[SUPPLIED PASSAGE start]

# Whey from soft cheese.



## shawhee (Jun 28, 2008)

Can you add rennet to make ricotta or will that not work? If so how much? Any other cheese use for the whey from soft cheeses?


----------



## Sondra (Oct 25, 2007)

depends on how you made your soft cheese I think


----------



## Guest (Apr 17, 2009)

I was told to add vinger, boil it then strain. Have not tried it.


----------



## shawhee (Jun 28, 2008)

I made Fromage Blanc - it is good!! But recipe for ricotta says do not use whey from soft cheese as there is not enough rennet in it. So... I was just wondering. Whey went into the garden this time but I thought I would ask just to see. I used the FB culture from the coop that we just did.

Shawna


----------



## Sondra (Oct 25, 2007)

http://fiascofarm.com/dairy/ricotta.html


----------



## Guest (Apr 17, 2009)

I always make mine with the whey from Mozzarella. I just add milk when the temp gets to 190 then bring it back to 200 and it's done. The Mozz whey has enough rennet and acid to produce a wonderful curd, all I add is milk.

[SUPPLIED PASSAGE end]
[DATASET start]

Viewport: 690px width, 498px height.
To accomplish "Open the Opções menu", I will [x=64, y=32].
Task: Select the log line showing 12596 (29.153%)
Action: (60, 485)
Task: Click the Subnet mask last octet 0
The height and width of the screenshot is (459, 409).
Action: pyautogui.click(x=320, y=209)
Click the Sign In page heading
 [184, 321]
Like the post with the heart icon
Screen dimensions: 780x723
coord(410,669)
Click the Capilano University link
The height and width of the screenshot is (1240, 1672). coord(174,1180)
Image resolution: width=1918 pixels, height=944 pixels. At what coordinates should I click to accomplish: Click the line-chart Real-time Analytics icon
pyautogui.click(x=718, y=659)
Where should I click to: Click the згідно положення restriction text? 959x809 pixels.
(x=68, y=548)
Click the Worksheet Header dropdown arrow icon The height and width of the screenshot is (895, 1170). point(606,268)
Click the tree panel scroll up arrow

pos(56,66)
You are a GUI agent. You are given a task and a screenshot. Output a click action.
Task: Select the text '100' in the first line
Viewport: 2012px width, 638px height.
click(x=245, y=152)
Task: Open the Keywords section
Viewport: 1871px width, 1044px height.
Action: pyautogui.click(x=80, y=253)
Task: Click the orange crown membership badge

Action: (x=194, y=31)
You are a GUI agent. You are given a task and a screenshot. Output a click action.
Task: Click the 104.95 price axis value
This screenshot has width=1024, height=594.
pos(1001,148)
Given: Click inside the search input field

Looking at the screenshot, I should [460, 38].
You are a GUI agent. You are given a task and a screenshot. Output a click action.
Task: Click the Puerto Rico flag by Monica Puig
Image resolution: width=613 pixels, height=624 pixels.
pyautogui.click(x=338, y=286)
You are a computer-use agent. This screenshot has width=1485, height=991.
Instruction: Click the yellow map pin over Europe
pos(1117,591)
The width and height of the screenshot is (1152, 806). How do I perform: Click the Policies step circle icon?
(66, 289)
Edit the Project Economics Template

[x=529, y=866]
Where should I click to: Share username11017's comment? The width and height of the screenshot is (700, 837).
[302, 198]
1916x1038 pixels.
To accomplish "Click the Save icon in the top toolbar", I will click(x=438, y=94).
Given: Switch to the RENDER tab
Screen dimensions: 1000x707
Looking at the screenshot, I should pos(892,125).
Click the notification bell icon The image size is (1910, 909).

[DATASET end]

▶ PROBLEMS TO SOLVE:
- a) In the thread on whey from soft cheese, which cheese does shawhee report having made?
- b) Extend the forum thread on whey from soft cheese, starting after its final post.

▶ ANSWERS TO EACH TASK:
- a) Fromage Blanc.

- b)
Christy


----------



## shawhee (Jun 28, 2008)

Christy thanks that sounds like same recipe I was looking at. Guess I make Mozz if I want ricotta LOL


----------



## Madfarmer (Nov 18, 2008)

Once you have mozzarella & ricotta, you can make us some Lasagne! :crazy :biggrin

Tom


----------



## Guest (Apr 21, 2009)

I made some from my soft cheese this weekend and the yeild was low, but it does taste good to me, but then again I have nothing to compair to. 

Better than pouring it down the drain I figure.


----------



## MysticHollowGoats (Nov 5, 2007)

TroyG said:


> Better than pouring it down the drain I figure.


Try using it to boil pasta, that is really good. Also, chicken will divour whey in no time.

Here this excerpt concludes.